FAROUK MERALLI  1:29  
Thanks, Alan. Great to be with you, and I'm a big fan of the podcast.

ALAN  1:33  
Very pleased to hear that. Thank you. First a little about yourself, if you don't mind. Before founding mClinica, you had worked with pharmaceutical giants such as Roche, Pfizer, and Johnson and Johnson. Fill us in as to how you developed an interest in this space.

FAROUK MERALLI  1:49  
Sure Alan. Happy to. So I'm actually from Canada originally and went to school in the States and had a background in public health. And following grad school, I worked for very large pharmaceutical companies, the likes of Sanofi, Pfizer, Johnson & Johnson. And then I was posted at Roche in San Francisco. And one of the persistent themes that I kept seeing across all of the pharmaceutical companies that I worked for was that pharmacies in emerging markets were very fragmented. They were small, independent mom and pop shops that lacked any sort of technology and were largely run on pen and paper. How do you connect all these pharmacies together using mobile technology? So I left a very "semi-charmed" life in San Francisco. I left the nice pharma exec job, got on a plane and came out to Southeast Asia to start it.

ALAN  2:36  
Now Farouk the mClinica story begins in the Philippines, I believe. How did you end up there? And urban legend has it that you were under immense time pressure to get an MVP or, "minimally viable product", up and running for your first committed client. Can you tell us about this?

FAROUK MERALLI  2:52  
Sure. It was quite an interesting story,. It was maybe one of the most scary times of my life. But it was a very fun time as well. As I mentioned, I was living in San Francisco working for Roche, and I had this idea to do this startup, I had pitched it to the head of emerging markets at a very large pharma company in New Jersey, but operating globally. And the solution was a broad emerging market solution. It could have worked in any emerging market. But the head of the pharma company said "Hey, look, I'll be your first client, but do it in the Philippines." And when life gives you an opportunity like that, and when you can start a company with a client, it's a very lucky way to start. It tells you you have a product, you have a client, you have that fit, and you have revenue from Day One, which is great. So I actually left San Francisco. I got on a plane to the Philippines, a country I'd never been to with no team, with no technology. And we actually had 60 days to get the first pharmacy onboard. So it was a pretty scary time, but luckily I was able to find a great team, build the technology and get the first pharmacy onboard. And then from there, we just grew. We grew within the Philippines, and then across Southeast Asia. It's quite funny how I ended up there. If he had said, for example, "Go to Kazakhstan," maybe I'd be there right now. But it just so happened that I landed in Southeast Asia. And that became the region that I very much clearly saw the opportunity in, and still see it today.

ALAN  4:10  
Very interesting backstory Farouk. To help our audience better envision what mClinica does, can you list some companies that do similar work to what we do within the pharmacy channel, whether it's offline or online, whether it's in-region or in other markets?

* DATA PROVIDED:

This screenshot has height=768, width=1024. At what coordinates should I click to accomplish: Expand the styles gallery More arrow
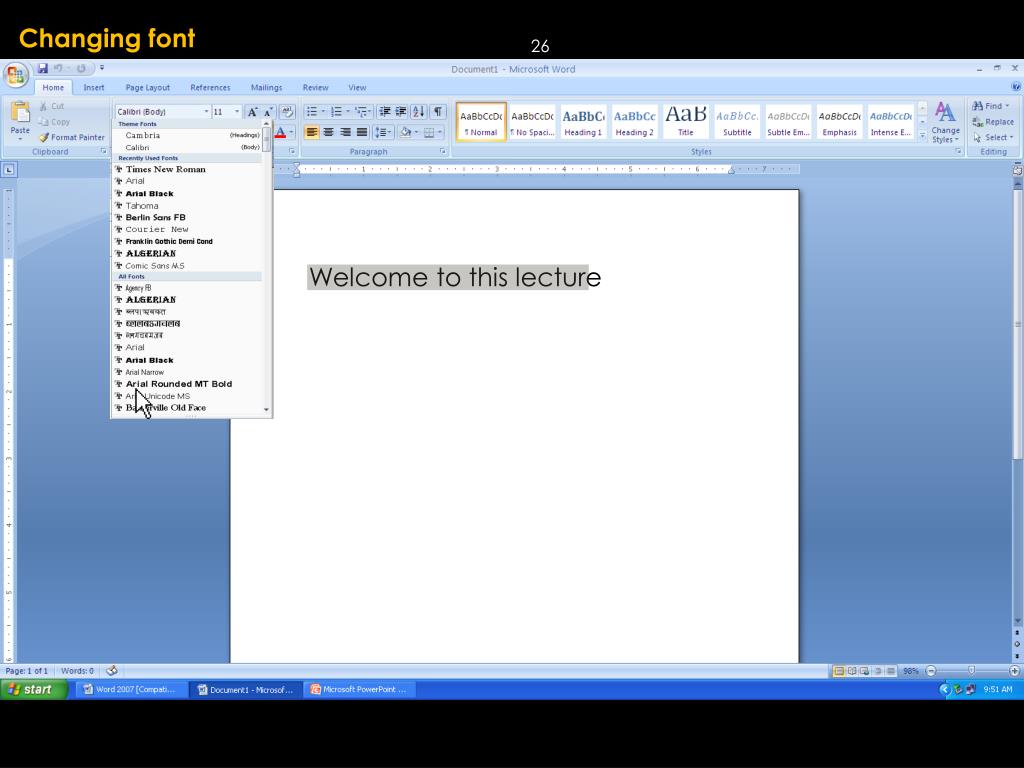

* ASSIGNMENT:
Answer these questions from the mClinica interview:
1. Which country is Farouk Meralli originally from?
2. At which company was he posted in San Francisco?
3. How many days did the team have to get the first pharmacy onboard in the Philippines?
The material is not needed here.

* SOLVED EXERCISE:
1. Canada
2. Roche
3. 60 days